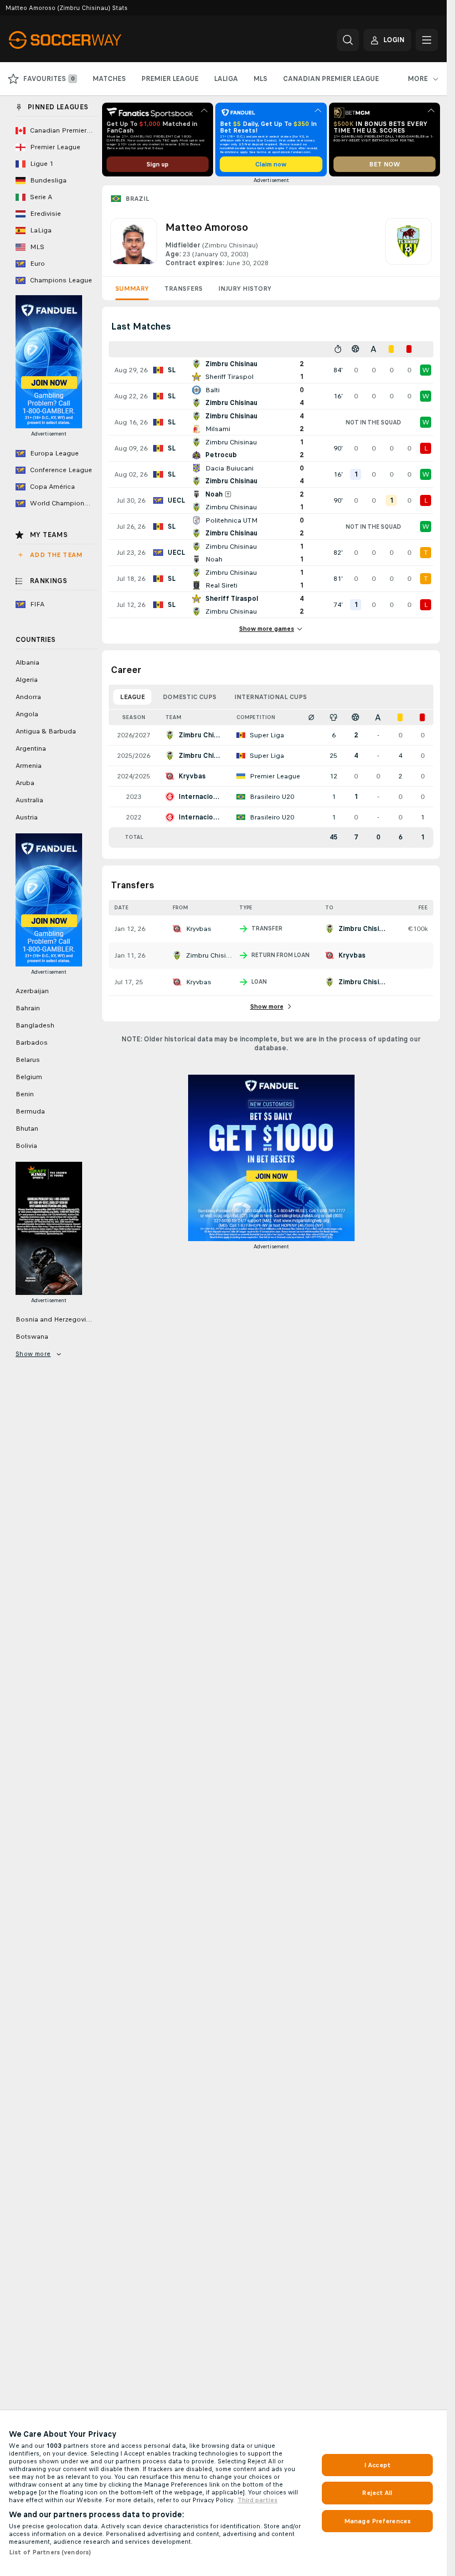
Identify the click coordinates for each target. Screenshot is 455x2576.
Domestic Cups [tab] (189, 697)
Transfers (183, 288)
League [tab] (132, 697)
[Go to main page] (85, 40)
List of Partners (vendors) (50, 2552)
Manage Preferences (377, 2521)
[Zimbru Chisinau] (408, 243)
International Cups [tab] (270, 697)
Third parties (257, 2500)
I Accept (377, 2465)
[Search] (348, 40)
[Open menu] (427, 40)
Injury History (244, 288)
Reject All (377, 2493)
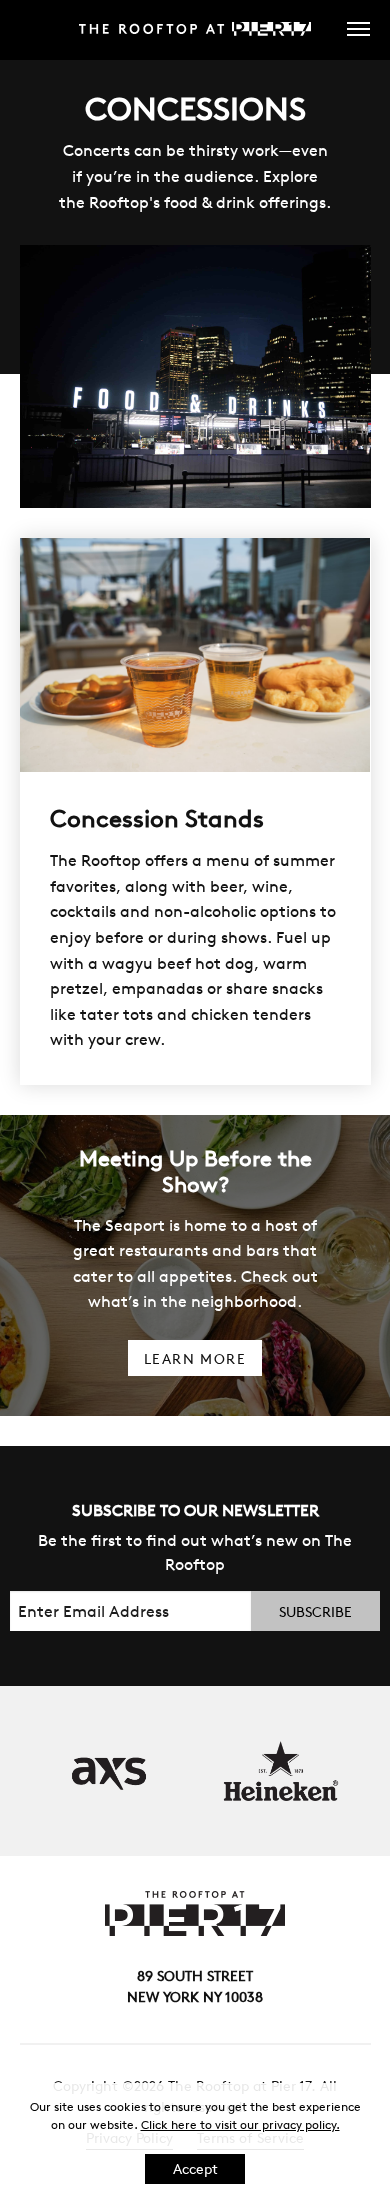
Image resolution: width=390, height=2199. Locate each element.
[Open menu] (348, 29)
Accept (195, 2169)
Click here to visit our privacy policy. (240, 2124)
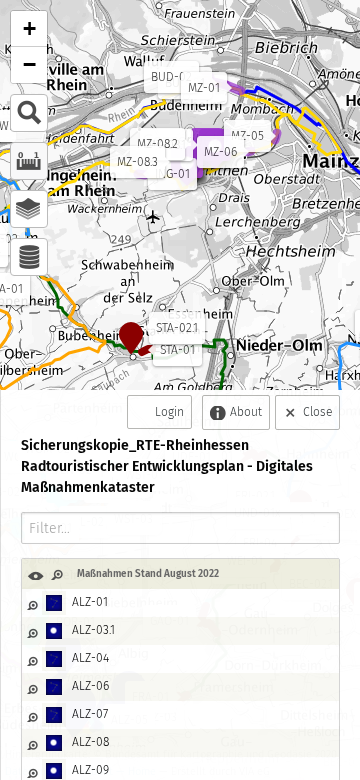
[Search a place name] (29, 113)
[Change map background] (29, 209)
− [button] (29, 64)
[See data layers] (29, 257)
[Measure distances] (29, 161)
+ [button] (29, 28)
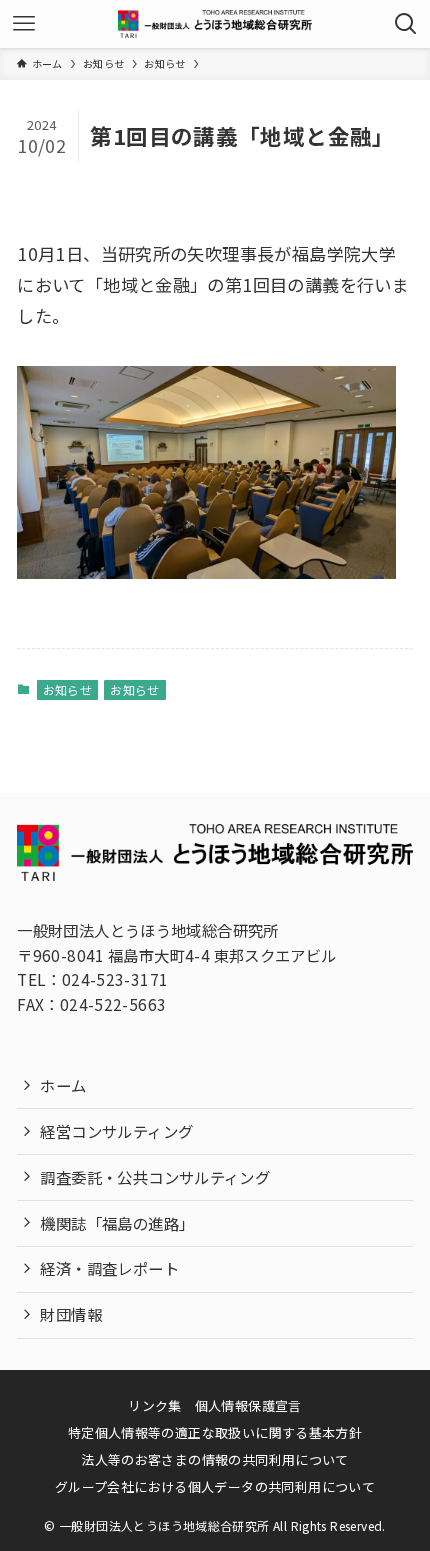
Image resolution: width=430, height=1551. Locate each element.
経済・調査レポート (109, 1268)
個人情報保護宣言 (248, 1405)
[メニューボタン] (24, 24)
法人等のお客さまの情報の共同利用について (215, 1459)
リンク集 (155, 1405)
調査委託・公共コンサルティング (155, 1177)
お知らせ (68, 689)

——————

### Work required
Leave out the pictures and reproduce the rest of the listing exactly.

### Solution to this problem
Identify the click coordinates for each target. Screenshot is 455x2576.
Domestic Cups [tab] (189, 697)
Transfers (183, 288)
League [tab] (132, 697)
[Go to main page] (85, 40)
List of Partners (vendors) (50, 2552)
Manage Preferences (377, 2521)
[Zimbru Chisinau] (408, 243)
International Cups [tab] (270, 697)
Third parties (257, 2500)
I Accept (377, 2465)
[Search] (348, 40)
[Open menu] (427, 40)
Injury History (244, 288)
Reject All (377, 2493)
Image resolution: width=390, height=2199. Locate each element.
[Open menu] (348, 29)
Accept (195, 2169)
Click here to visit our privacy policy. (240, 2124)
[Search a place name] (29, 113)
[Change map background] (29, 209)
− [button] (29, 64)
[See data layers] (29, 257)
[Measure distances] (29, 161)
+ [button] (29, 28)
Image resolution: width=430, height=1551. Locate each element.
経済・調査レポート (109, 1268)
個人情報保護宣言 (248, 1405)
[メニューボタン] (24, 24)
法人等のお客さまの情報の共同利用について (215, 1459)
リンク集 (155, 1405)
調査委託・公共コンサルティング (155, 1177)
お知らせ (68, 689)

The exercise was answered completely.